ASSIGNED TASK 1: In the piece on religious freedom, give the passage again starting with "He says religious" and going on through "to religious freedom.", with "ideologues" changed to "activists".
ASSIGNED TASK 2: Continue the piece on religious freedom and faith-based schools in Australia from where it stops.

··· GIVEN TEXT

I let it go and turned the other cheek. There are some arguments you know you can never win but it’s an attitude that is now becoming pervasive. If you profess a Christian faith then you must be intellectually challenged. Religion is unfashionable and is under attack in a way that would have been unthinkable even a decade ago.
Once upon a time my mother would hand me an envelope and in her sternest tone tell me to hand it over to “sister” as soon as I got to school.
“Sister” was one of the nuns who taught at St Joachim’s Catholic Primary School at Holland Park and the envelope, which jingled with the heavy clink of coins way back in those pre-decimal days, contained what was known as “the school money,” carefully saved by my mother so that I could be educated in a Christian environment.
Faith-based schools, however, are now being targeted. Last week 41 religious educators representing Catholic, Anglican and Greek Orthodox churches, the United Shia Islamic Foundation, the Australian Jewish Foundation and the Hindu Council wrote to Prime Minister Albanese urging him to honour an election commitment to maintain the right of religious schools to preference people of their own faith and not do a backroom deal with the Greens to secure passage of changes to sexual discrimination laws.
These proposed changes follow recommendations by the Australian Law Reform Commission working within terms of reference drawn up by the Albanese government.
The Greens are no friends of religious schools and want to deny funding to non-government schools which preference students or staff on the basis of religion and replace school chaplaincy programs with the controversial Safe Schools program. They also want to make government federal funding to hospitals including those operated by religious organisations dependent upon them providing abortion.
In the light of this the Catholic Archbishop of Sydney, Anthony Fisher, has issued a stark warning to the nation saying that the ability of people to “gather, speak freely, pray together and undertake works of service for others” is being reduced “slice by slice”.
He says religious Australians risk being sacked for expressing the traditional Christian beliefs of religious institutions and that schools and hospitals are being undermined as ideologues seek to force a “radical curriculum and policies on all schools in the area of sexuality and gender”.
The Australian Capital Territory’s highhanded, forced takeover of Canberra’s Catholic-run Calvary Hospital last year is seen as one example of the rising threat to religious freedom.

······
··· EXTRACTED DATA

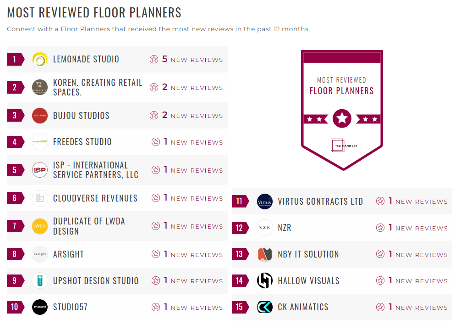Select the Upshot Design Studio bottle logo
The width and height of the screenshot is (455, 325).
coord(40,281)
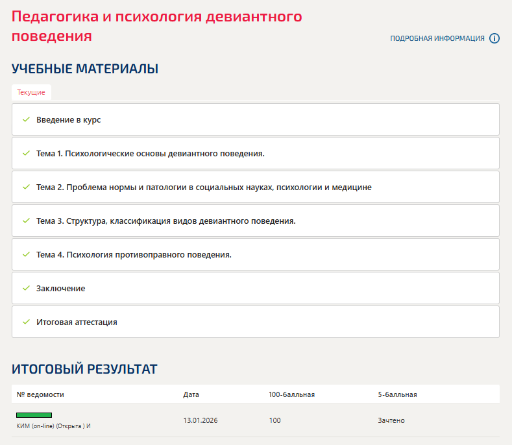Click the № ведомости column header
Image resolution: width=512 pixels, height=445 pixels.
(x=40, y=394)
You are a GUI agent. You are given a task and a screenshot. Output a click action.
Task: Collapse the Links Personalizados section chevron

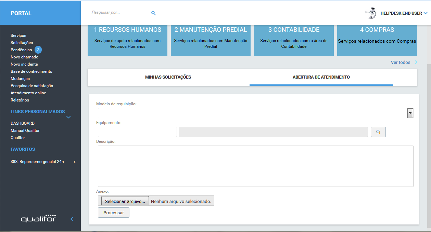(68, 117)
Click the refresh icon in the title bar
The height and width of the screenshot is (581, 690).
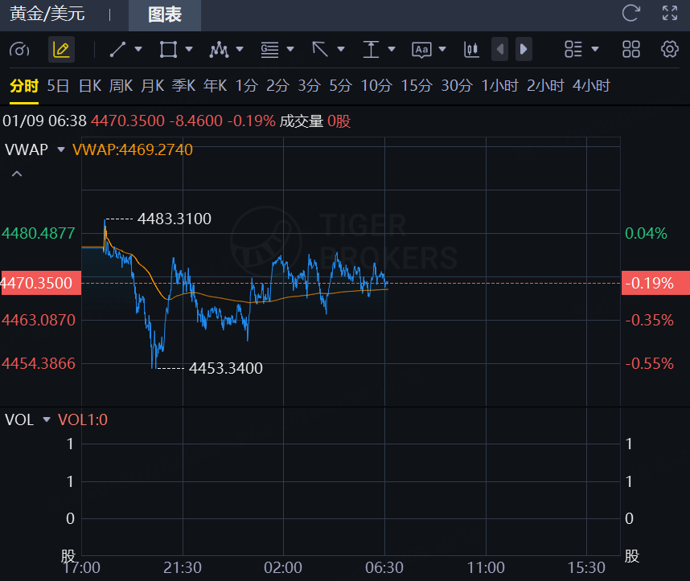pos(631,13)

······

YOUR RESPONSE 1:
He says religious Australians risk being sacked for expressing the traditional Christian beliefs of religious institutions and that schools and hospitals are being undermined as activists seek to force a “radical curriculum and policies on all schools in the area of sexuality and gender”.
The Australian Capital Territory’s highhanded, forced takeover of Canberra’s Catholic-run Calvary Hospital last year is seen as one example of the rising threat to religious freedom.

YOUR RESPONSE 2:
LGBTQI+ groups have urged the government to implement the ALRC’s recommendations which Archbishop Fisher says fail to give any weight to the benefit that Catholic and other faith-based school have made to “millions of Australian families for more than 200 years”, talk down the contributions made by believers and their institutions to our social capital and send a signal that people of faith and their activities are not welcome in our community.
According to the National Catholic Education Commission the proposed changes would severely limit the ability of faith-based schools to operate and teach according to their ethos.
Thirty-six per cent of Australian students attend non-government schools and 90 per cent of these schools have a religious affiliation. Catholic schools account for the majority of these with 805,000 students attending 1756 schools.
Given these numbers, you could presume that the parents of these students are happy with the education that their children are receiving under current sexual discrimination legislation.
Albanese might find favour with the Greens but in restricting the rights of religious schools will alienate a large slice of the electorate which see the moves as an attempt to reduce religious freedom and restrict parental choice.
My mother counted the pennies and shillings and put them aside in an envelope so that she could see her son educated in a Christian environment which mirrored that of our home.
Rather than joining the fashionable push against religion, the Prime Minister would be better advised to direct his energies to resolving the multitude of other problems besetting the nation and leaving people of faith to get on with the lives.